This notebook builds all supplementary tables required for regenerating figures. A single, multi-tabbed excel file will be output.

In [51]:
import pandas as pd
import altair as alt
from pathlib import Path
import numpy as np
import re

In [52]:
#SGE Score Files
del_file = './Data/supp_table_inputs/20251002_BARD1delscores.tsv' #BARD1 3bp deletion scores
snv_file = './Data/supp_table_inputs/20251002_BARD1snvscores.tsv' #BARD1 SNV scores
thresholds = './Data/supp_table_inputs/20251002_BARD1modelparams.tsv' #SGE pipeline output thresholds

#ClinVar Files
clinvar_snvs_file = './Data/supp_table_inputs/20250912_BARD1_ClinVarSNVs_1StarPlus.txt' #ClinVar SNVs, at least 1 star review status, accessed 2025/09/12
clinvar_dels_file = './Data/supp_table_inputs/20250912_BARD1_ClinVarDels_1StarPlus.txt' #ClinVar Deletions, at least 1 star review status, accessed 2025/09/12

#Allele Frequency Files
gnom_path = './Data/supp_table_inputs/20240905_BARD1_gnomADv4.1.0_SNVs.xlsx' #gnomAD v4.1.0 SNVs, accessed 2024/09/05
reg_path = './Data/supp_table_inputs/20240802_BARD1_Regeneron_MAF.xlsx' #Regeneron Million Exome allele frequency data. Accessed 2024/08/02

#Normalized Depth Files
read_depth_path = './Data/supp_table_inputs/depth_data/depth_files'
aa_annotation_file = './Data/supp_table_inputs/20260218_BARD1_pos_aapos.tsv'
gsp_input_file = './Data/supp_table_inputs/depth_data/deletion_inputs.xlsx'
target_coords = './Data/supp_table_inputs/20250415_BARD1_filter_entry.xlsx'
cut_sites = './Data/supp_table_inputs/20241217_BARD1_sgRNA_cutsites.xlsx'

#Misc. Annotations
snv_counts = './Data/supp_table_inputs/20250825_BARD1counts.tsv' #Counts for assayed SNVs
vep_predictions = './Data/supp_table_inputs/20251002_BARD1snvs_VEP.xlsx' #VEP annotated file
mutpred_prediction = './Data/supp_table_inputs/20251006_BARD1_MutPred2.xlsx' #MutPred2 scores
atg_scores = './Data/supp_table_inputs/ATG_lib_data/20250409_BARD1_X1A_ATG_scored.xlsx' #ATG score file
rna_scores = './Data/supp_table_inputs/20250922_BARD1RNAscores.tsv' #RNA scores
phylop = './Data/supp_table_inputs/20251008_PhyloP.xlsx' #PhyloP scores
edit_rate = './Data/supp_table_inputs/20250926_BARD1.editrates.sorted.tsv' #Editing rates for useable reads file
orthogonal_assays = './Data/supp_table_inputs/20241016_Orthogonal_BARD1_FunctionalAssays.xlsx' #Curated orthogonal BARD1 assays
alt.data_transformers.disable_max_rows()

DataTransformerRegistry.enable('default')
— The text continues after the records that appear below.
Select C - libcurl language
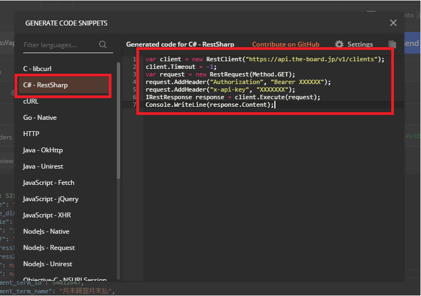This screenshot has height=296, width=421. pos(37,69)
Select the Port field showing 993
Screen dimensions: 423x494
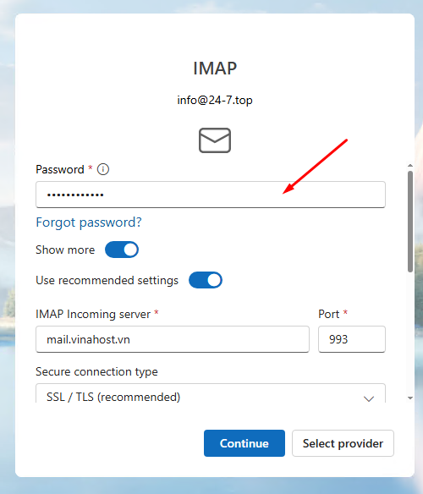[x=352, y=339]
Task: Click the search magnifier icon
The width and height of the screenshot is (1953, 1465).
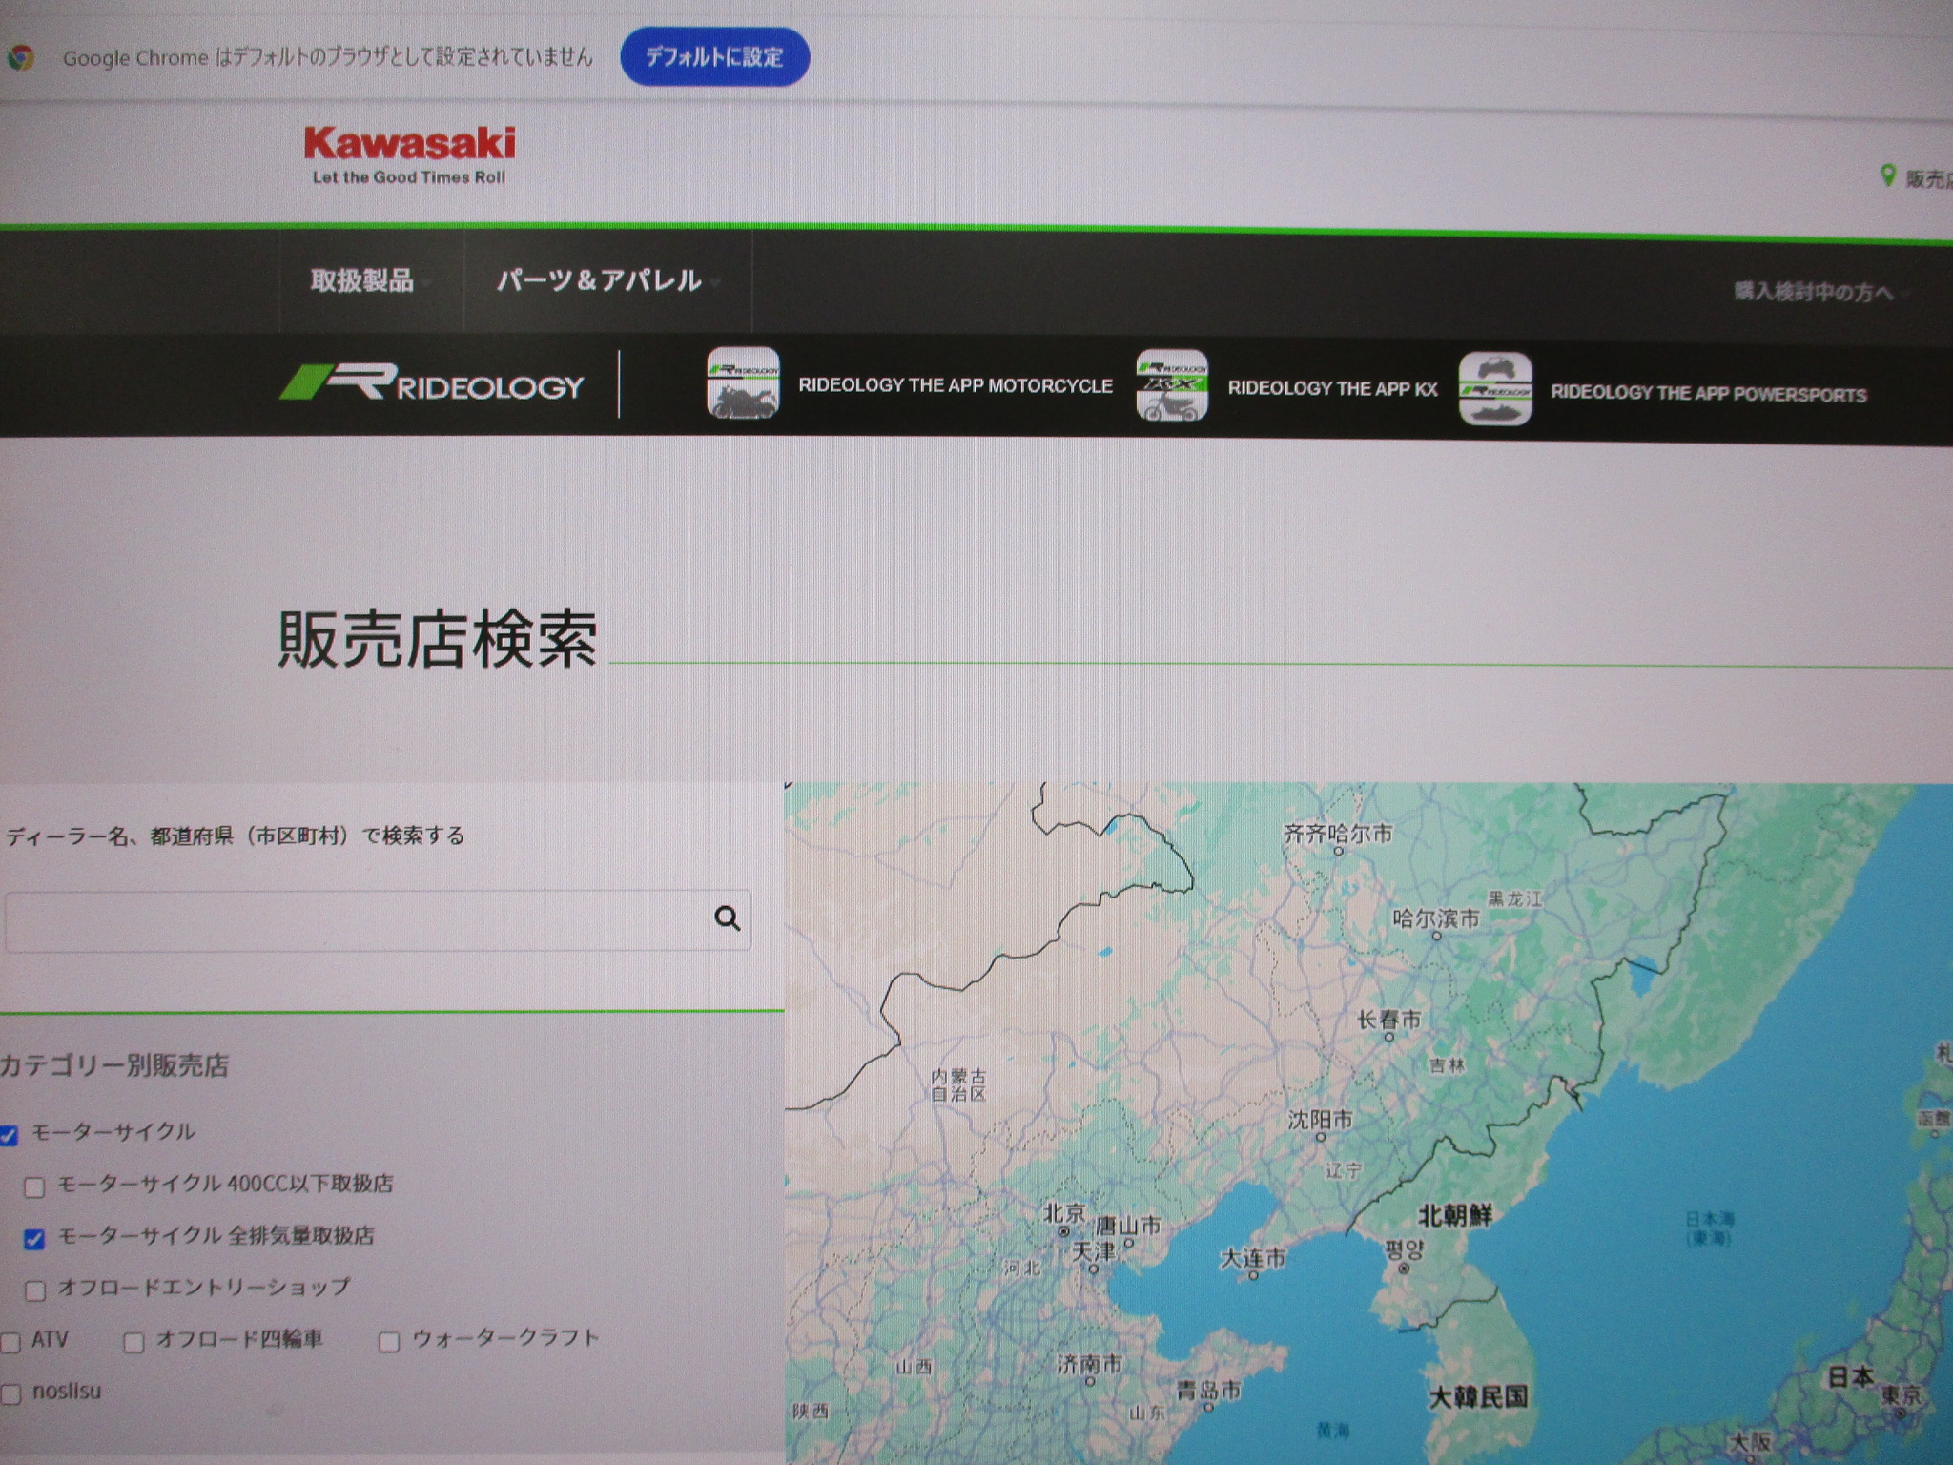Action: [x=727, y=918]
Functions for initial read in of SGE data

In [53]:
def get_thresholds(snv, thresholds): #Gets SGE thresholds
    df = pd.read_csv(thresholds, sep = '\t')

    
    thresholds = [df['thresh_abnormal'][0], df['thresh_normal'][0]]


    df = pd.read_csv(snv, sep = '\t')
    #Some quick processing of SNV scores
    df.loc[df['score'] >= 0, 'functional_consequence'] = 'functionally_normal' #Ensures that variants above our upper threshold (which is less than 0) will be assigned a functionally normal class
    df['var_type'] = 'snv' #Sets variant type column to SNV
    df['pos'] = df['pos'].astype(int)
    df['start'] = df['pos']
    df['end'] = df['pos']
    df['pos_id'] = df['pos'].astype(str) + ':' + df['alt']
    df = df[(df['variant_qc_flag'] != 'WARN')]
    return df, thresholds

In [54]:
def class_dels(dels, thresholds):
    dels = pd.read_csv(dels, sep = '\t') #Reads deletions
    
    dels['var_type'] = '3bp_del'
    dels['start'] = dels['pos'] + 1
    dels['end'] = dels['pos'] + 3
    dels['pos_id'] = dels['start'].astype(str) + "-" + dels['end'].astype(str)
    
    dels = dels.astype({'pos': int,
                       'start': int,
                       'end': int})
    
    return dels

Function used to process and merge RNA data

In [55]:
def process_rna(rna):
    df = pd.read_csv(rna, sep = '\t')
    df = df.loc[~np.isinf(df['RNA_DNA_log2'])]


    df = df[['pos_id', 'RNA_DNA_log2', 'exon', 'consequence']]

    df = df.rename(columns = {'RNA_DNA_log2': 'RNAscore'})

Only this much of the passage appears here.